岩手県産材認証推進協議会について
 森林に対する県民の要請は、多様化、高度化し、木材等の林業生産機能はもとより、水土保全、地球温暖化防止など、森林の持つ公益的機能の発揮が求められており、森林の適正な整備保全と地域林業の活性化への取組みが重要な課題となっております。

 本県は、森林が県土の約8割を占め、今までこの資源を有効に活用し、全国有数の林業県として発展してきたところであります。
 しかしながら、県内における森林・林業・木材産業の現状は、長期に亘る木材価格の低迷や生産コストの増大などにより、林業生産活動は停滞し、生産の担い手も減少・高齢化が著しく、森林の荒廃が年々進展するなど、危機的状況にあります。

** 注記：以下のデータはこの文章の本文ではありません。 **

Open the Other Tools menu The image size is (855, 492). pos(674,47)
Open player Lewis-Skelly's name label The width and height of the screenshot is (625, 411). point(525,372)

 この現状を打開し、本県林業の活性化を取り戻すためには、県産材の定時・定量・定質な供給が可能となる安定供給体制の整備や地域木材の地産地消による需給システムを構築し、県産木材の差別化による利用促進を積極的に進めることが不可欠であります。

 今、森林資源の循環利用が可能となる木材を有効活用し、本県の自然環境を保全する森林の適正な管理と整備を行うためには、県民の理解と協力のもとに、低迷する県産木材の需要拡大を図ることが極めて重要であり、このことから、産地における木材の供給責任を明確にし、公共施設や公共土木、さらには民間建築等において使用される木材の信頼性を高める取組みが強く求められております。

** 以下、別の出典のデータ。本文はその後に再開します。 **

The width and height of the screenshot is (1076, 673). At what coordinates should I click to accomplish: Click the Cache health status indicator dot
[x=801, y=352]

 私達は、この認識のもとに、需要者が安心して県産材を利用できるよう産地証明制度を創設し、再生産可能な環境財としての木材を、産地の顔が見える形で供給することにより、県産木材の利用拡大が図られ、さらには水土保全や地球温暖化防止と本県の森林・林業・木材産業の活性化に寄与するものと確信する次第であります。

 このような趣旨から、県内林業団体が一体となって協力し合い、県産材の証明システムの円滑な推進を図るため、「岩手県産材認証推進協議会」を平成16年4月に設立しました。